The halogen may be fluorine, chlorine, bromine, or iodine.

In a preferred aspect, the halogen is chlorine or bromine, more preferably bromine.

The "Ci-Ce alkyl" group is as defined above.

The "C3-C8 cycloalkyl" group refers to a cyclic hydrocarbon chain, consisting only of carbon and hydrogen atoms and having three to eight carbon atoms.

Examples of a "C3-C8 cycloalkyl" are cyclopropyl, cyclobutyl, or cyclohexyl.

The term "aryl" refers to a monocyclic or bicyclic aromatic ring comprising 6, 9 or 10 carbon atoms.

Aryl may be, for example, a phenyl or naphthyl group.

The aryl is typically phenyl.

The aryl group may optionally be substituted by one to three substituents selected independently from a linear or branched Ci-Ce alkyl group, which in turn may be optionally substituted by one to three halogen atoms, typically fluorine; a hydroxyl group; a Ci-Ce alkoxy group, for example methoxy; a halogen atom, such as bromine or chlorine; a cyano group; or a nitro group.

The base may be an organic base or an inorganic base.

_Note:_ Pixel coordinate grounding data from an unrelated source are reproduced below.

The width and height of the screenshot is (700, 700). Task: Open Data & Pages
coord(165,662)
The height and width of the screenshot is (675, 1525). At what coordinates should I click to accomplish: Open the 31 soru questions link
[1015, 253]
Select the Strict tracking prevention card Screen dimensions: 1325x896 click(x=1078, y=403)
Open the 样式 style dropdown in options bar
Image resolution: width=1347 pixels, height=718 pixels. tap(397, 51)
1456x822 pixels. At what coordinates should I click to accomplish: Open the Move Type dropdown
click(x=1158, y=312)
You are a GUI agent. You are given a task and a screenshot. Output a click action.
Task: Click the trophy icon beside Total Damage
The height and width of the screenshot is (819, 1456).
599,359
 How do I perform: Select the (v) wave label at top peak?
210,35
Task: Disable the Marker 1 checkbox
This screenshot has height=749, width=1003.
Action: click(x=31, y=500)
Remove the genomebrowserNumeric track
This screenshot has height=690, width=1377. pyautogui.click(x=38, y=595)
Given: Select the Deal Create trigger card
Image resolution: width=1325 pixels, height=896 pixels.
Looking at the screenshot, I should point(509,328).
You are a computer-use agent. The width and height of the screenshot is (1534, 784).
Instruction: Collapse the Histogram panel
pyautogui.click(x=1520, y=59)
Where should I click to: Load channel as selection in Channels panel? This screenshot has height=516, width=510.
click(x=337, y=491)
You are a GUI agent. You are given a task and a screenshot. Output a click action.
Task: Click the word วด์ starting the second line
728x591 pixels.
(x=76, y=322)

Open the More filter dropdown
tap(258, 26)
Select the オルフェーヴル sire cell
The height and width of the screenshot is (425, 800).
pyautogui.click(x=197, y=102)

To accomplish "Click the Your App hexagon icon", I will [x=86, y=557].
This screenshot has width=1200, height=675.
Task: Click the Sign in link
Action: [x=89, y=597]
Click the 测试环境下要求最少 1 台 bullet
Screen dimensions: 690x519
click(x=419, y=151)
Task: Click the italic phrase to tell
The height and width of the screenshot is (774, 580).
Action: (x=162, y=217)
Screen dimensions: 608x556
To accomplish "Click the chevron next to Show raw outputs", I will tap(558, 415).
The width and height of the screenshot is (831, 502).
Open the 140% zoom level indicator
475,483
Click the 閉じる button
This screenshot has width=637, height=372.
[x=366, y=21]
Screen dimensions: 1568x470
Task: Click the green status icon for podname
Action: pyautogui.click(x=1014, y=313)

The organic base is as defined above.

An inorganic base is typically a hydroxide, carbonate, hydrogen carbonate, or phosphate of an alkali or alkaline earth metal. Examples of inorganic bases are sodium hydroxide, potassium hydroxide, magnesium hydroxide or calcium hydroxide, lithium carbonate, sodium carbonate, potassium carbonate, magnesium carbonate or calcium carbonate, lithium hydrogen carbonate, sodium hydrogen carbonate, potassium hydrogen carbonate, magnesium hydrogen carbonate or calcium hydrogen carbonate, sodium phosphate, potassium phosphate, magnesium phosphate or calcium phosphate.

In a preferred aspect, the base is potassium carbonate.

The reaction of the compound of formula (V) with the compound of formula (VI) may be carried out in a solvent, for example in a dipolar aprotic solvent, as defined above; in a cyclic or acyclic ether, as defined above; in an apolar aprotic solvent, as defined above; or in a mixture of two or more, preferably two or three, of the solvents listed above.

In a preferred aspect, the solvent is toluene or a dipolar aprotic solvent, typically dimethylformamide, dimethylacetamide, acetonitrile or DMSO, or a mixture of two or more, preferably two or three, of the solvents listed above.

In a particularly preferred aspect, the solvent is dimethylacetamide.

The reaction of the compound of formula (V) with the compound of formula (VI) may be carried out at a temperature between -10°C and the reflux temperature of the solvent, preferably between about 0°C and about 150°C, for example at about 20°C, at about 40°C, at about 60°C, at about 70°C, at about 80°C, at about 85°C, at about 90°C or at about 100°C.

The reaction of the compound of formula (V) with the compound of formula (VI) may be advantageously carried out using about 1.2 to about 0.4 moles of the compound of formula (V) per mole of the compound of formula (VI), for example 1.0 mole, 0.9 moles, 0.8 moles, 0.7 moles, 0.6 moles, 0.5 moles of the compound of formula (V) per mole of the compound of formula (VI).

In a preferred aspect, the reaction of the compound of formula (V) with the compound of formula (VI) can be advantageously carried out using about 1.0 to about 0.6 moles of the compound of formula (V) per mole of the compound of formula (VI).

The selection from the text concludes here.